::: TASK MATERIAL

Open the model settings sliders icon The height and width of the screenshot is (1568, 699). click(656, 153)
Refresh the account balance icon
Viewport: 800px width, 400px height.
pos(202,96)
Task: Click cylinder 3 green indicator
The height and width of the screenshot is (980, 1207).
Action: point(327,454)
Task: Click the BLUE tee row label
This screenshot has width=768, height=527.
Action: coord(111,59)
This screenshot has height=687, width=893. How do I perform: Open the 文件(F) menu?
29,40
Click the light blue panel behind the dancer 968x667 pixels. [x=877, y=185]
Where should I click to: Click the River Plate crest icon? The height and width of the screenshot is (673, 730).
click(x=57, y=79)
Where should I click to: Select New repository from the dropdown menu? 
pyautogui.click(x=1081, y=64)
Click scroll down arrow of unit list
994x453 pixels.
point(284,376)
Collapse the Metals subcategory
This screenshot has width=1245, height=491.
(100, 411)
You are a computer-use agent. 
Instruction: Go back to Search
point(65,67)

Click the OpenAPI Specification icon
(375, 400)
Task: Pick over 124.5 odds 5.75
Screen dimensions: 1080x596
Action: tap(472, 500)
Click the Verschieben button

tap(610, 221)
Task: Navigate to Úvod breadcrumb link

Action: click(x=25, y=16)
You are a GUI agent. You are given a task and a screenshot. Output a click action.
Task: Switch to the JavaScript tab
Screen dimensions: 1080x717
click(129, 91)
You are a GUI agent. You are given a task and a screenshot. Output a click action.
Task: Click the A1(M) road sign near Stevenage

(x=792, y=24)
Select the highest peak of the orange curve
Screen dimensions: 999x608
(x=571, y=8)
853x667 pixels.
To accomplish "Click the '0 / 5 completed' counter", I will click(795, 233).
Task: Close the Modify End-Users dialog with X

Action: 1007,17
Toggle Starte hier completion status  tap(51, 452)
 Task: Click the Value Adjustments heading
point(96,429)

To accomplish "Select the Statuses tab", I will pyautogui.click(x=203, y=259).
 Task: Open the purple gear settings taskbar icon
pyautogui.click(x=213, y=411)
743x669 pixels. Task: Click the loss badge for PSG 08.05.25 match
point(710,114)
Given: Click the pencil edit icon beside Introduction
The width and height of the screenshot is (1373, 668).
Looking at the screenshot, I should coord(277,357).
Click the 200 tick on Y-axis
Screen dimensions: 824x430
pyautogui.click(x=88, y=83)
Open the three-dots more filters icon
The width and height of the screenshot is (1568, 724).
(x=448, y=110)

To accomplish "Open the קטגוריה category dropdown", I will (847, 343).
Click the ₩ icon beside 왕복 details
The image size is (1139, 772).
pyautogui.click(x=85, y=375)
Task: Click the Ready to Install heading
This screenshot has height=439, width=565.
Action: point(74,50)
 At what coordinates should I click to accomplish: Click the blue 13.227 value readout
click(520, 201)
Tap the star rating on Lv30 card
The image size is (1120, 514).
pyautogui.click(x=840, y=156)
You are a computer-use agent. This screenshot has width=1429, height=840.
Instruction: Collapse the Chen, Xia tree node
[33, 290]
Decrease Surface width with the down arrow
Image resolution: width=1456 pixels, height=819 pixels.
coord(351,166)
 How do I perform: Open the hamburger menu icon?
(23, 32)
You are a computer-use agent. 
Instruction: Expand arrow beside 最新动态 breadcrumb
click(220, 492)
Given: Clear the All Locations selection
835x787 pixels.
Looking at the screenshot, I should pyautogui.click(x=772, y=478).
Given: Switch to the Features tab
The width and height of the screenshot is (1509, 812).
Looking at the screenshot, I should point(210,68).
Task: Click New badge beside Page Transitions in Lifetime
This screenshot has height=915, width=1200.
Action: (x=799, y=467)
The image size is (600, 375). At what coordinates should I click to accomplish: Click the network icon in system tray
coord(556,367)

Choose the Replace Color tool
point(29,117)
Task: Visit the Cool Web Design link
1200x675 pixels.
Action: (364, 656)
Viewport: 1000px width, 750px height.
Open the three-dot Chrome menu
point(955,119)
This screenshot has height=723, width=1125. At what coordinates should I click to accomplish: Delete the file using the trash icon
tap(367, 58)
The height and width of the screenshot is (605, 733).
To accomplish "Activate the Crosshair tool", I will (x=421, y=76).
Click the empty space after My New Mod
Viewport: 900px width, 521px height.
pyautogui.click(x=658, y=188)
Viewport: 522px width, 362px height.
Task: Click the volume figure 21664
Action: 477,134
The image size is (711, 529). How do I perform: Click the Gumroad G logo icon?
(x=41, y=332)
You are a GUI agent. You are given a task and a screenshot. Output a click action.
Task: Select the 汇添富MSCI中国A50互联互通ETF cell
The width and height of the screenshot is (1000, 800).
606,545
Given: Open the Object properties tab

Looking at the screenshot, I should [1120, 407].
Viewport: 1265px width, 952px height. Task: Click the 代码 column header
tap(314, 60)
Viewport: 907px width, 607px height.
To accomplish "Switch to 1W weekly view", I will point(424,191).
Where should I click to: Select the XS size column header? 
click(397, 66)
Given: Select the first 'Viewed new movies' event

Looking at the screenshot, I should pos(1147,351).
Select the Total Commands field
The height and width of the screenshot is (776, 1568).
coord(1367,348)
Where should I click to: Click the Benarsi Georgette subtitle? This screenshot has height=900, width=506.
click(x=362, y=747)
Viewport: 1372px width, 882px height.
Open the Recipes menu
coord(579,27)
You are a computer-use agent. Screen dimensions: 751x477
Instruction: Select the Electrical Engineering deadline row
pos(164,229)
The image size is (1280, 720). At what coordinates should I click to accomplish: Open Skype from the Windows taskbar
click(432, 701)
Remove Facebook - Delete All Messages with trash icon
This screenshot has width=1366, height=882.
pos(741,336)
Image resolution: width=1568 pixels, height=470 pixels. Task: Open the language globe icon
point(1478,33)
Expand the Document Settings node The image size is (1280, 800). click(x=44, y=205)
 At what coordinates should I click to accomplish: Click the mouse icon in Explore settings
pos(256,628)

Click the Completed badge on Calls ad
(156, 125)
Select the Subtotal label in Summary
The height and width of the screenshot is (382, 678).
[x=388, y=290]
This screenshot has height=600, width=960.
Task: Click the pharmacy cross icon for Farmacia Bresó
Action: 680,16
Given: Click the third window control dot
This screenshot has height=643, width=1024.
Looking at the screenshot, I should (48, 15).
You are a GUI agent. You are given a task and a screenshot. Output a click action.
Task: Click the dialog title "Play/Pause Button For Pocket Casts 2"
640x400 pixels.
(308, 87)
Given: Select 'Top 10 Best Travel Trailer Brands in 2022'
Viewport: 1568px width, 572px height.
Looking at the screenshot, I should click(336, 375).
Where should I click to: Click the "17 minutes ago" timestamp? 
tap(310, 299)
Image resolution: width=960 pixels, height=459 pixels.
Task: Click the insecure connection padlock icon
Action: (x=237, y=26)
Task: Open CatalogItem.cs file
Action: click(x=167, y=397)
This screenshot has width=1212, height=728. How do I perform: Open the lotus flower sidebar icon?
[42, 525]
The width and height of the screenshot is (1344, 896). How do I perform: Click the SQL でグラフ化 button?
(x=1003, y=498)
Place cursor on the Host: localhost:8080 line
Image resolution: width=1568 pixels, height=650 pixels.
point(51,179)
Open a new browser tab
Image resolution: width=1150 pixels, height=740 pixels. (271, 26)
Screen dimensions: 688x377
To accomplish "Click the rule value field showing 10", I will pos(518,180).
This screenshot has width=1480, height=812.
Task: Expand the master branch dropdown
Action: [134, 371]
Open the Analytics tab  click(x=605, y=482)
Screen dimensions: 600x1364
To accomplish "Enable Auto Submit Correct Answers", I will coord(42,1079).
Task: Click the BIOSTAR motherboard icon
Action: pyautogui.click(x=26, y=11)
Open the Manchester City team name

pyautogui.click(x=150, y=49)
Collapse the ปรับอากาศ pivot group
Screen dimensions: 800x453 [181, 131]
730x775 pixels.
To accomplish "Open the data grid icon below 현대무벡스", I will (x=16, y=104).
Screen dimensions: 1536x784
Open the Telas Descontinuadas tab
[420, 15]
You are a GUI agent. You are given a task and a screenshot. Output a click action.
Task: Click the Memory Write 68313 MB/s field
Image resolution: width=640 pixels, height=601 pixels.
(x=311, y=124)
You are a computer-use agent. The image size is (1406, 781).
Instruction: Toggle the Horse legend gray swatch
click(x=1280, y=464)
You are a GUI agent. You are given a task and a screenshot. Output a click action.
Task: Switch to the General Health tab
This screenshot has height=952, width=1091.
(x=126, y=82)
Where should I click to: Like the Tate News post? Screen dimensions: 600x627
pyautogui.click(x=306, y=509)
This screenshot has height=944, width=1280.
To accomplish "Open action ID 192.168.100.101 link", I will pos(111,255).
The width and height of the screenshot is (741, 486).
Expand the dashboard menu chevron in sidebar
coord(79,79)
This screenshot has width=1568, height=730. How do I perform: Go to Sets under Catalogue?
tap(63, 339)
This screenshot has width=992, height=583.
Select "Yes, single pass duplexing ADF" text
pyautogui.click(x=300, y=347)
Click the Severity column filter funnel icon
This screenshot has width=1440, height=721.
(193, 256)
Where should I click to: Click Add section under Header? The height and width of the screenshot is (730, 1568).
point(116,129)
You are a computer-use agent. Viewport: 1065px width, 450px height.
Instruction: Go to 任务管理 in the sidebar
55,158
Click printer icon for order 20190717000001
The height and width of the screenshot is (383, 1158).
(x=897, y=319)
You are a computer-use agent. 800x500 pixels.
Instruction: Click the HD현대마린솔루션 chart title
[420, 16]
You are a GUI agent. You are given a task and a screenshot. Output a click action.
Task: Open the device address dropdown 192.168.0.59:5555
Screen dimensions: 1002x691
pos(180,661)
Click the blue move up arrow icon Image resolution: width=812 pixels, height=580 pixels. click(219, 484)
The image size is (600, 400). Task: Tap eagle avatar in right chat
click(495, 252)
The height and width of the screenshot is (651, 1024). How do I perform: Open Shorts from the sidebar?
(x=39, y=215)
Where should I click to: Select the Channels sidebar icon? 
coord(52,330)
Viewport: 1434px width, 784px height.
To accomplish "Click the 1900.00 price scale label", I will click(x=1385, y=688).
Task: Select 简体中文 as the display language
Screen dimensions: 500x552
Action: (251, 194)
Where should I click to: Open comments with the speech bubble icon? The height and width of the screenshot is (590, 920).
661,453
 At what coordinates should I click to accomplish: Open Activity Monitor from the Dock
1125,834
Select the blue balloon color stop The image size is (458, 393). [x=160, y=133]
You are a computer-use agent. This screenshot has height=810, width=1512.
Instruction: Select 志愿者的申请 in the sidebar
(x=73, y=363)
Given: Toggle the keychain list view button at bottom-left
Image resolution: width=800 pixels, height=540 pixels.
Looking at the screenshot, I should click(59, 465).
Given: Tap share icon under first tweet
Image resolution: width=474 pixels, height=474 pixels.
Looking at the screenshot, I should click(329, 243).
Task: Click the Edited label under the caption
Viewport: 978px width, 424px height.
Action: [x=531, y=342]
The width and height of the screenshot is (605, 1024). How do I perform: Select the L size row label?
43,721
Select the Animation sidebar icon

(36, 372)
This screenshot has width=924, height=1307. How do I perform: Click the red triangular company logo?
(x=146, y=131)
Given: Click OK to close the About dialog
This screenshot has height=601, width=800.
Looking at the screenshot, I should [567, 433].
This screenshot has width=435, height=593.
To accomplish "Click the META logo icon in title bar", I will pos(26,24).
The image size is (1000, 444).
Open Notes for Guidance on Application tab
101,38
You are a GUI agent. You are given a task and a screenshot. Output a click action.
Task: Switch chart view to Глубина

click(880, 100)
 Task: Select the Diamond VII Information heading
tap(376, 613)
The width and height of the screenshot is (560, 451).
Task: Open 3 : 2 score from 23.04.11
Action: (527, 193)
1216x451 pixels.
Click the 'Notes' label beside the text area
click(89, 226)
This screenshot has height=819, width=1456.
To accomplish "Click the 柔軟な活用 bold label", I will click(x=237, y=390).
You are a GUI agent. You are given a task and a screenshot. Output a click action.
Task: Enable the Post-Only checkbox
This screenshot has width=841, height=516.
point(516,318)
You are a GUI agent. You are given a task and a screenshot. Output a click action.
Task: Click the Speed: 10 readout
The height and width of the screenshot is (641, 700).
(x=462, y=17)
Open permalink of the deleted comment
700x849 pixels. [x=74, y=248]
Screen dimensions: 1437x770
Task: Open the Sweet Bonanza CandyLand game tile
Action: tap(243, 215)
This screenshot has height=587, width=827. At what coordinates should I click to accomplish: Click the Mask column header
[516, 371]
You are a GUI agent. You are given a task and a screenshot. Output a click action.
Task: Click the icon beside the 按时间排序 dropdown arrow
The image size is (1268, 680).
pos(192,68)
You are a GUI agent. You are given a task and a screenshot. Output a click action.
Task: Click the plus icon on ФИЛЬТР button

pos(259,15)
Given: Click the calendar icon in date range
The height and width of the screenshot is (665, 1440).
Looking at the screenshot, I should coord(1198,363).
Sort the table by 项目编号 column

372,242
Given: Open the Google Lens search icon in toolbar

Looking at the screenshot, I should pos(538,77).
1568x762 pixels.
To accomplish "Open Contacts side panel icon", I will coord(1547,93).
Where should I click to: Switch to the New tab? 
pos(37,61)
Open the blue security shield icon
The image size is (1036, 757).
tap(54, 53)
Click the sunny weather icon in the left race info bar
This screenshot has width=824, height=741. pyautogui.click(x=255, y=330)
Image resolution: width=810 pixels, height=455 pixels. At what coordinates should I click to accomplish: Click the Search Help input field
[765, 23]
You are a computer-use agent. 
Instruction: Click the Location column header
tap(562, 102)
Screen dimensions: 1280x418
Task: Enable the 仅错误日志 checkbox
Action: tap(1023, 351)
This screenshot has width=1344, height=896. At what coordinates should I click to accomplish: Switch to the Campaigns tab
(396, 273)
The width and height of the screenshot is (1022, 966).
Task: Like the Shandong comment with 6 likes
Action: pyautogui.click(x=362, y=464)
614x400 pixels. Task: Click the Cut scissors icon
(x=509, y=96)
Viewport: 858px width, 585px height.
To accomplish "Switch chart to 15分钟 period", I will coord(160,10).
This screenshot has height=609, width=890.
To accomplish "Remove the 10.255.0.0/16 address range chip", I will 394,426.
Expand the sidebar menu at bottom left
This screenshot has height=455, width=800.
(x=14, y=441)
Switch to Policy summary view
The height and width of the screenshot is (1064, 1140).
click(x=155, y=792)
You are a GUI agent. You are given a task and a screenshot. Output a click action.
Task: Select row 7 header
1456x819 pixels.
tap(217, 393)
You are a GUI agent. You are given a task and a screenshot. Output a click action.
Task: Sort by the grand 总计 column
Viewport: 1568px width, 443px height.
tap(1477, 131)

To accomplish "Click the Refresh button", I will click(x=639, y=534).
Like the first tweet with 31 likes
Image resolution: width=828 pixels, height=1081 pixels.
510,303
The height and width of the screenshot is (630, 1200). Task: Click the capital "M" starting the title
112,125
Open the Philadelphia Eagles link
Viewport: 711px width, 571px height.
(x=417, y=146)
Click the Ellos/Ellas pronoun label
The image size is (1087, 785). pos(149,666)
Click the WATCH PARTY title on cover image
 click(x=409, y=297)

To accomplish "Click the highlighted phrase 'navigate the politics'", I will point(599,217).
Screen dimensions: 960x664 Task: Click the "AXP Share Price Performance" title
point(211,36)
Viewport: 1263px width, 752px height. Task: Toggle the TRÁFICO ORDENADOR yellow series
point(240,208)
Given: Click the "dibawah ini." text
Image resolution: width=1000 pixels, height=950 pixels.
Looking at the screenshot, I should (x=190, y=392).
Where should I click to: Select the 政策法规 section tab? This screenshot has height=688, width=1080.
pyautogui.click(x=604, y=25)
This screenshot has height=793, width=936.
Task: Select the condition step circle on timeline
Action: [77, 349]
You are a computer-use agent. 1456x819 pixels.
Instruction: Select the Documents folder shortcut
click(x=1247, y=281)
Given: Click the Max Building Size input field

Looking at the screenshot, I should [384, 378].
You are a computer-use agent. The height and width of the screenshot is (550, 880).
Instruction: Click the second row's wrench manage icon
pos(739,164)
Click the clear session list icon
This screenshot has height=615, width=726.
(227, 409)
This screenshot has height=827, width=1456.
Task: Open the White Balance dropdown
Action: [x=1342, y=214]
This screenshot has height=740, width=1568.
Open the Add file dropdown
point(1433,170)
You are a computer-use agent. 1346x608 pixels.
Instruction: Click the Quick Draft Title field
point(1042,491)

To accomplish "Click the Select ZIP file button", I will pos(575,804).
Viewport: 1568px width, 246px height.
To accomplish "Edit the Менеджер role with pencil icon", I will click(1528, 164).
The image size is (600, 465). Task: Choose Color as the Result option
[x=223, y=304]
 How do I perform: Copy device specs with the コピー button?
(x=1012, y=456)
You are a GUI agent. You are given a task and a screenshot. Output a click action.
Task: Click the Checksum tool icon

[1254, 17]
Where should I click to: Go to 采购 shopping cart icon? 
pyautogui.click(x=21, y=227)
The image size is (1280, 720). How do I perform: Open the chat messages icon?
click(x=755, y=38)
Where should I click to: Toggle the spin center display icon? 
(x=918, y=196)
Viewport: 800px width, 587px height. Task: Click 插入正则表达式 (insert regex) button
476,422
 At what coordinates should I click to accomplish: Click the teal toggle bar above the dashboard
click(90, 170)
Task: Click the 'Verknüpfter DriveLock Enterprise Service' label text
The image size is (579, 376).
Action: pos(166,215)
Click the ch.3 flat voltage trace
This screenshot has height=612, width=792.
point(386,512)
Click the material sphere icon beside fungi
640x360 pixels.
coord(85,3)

::::::

Pull each line containing the word "pencil" out of the data above.

Given: Click the pencil edit icon beside Introduction
To accomplish "Edit the Менеджер role with pencil icon", I will click(1528, 164).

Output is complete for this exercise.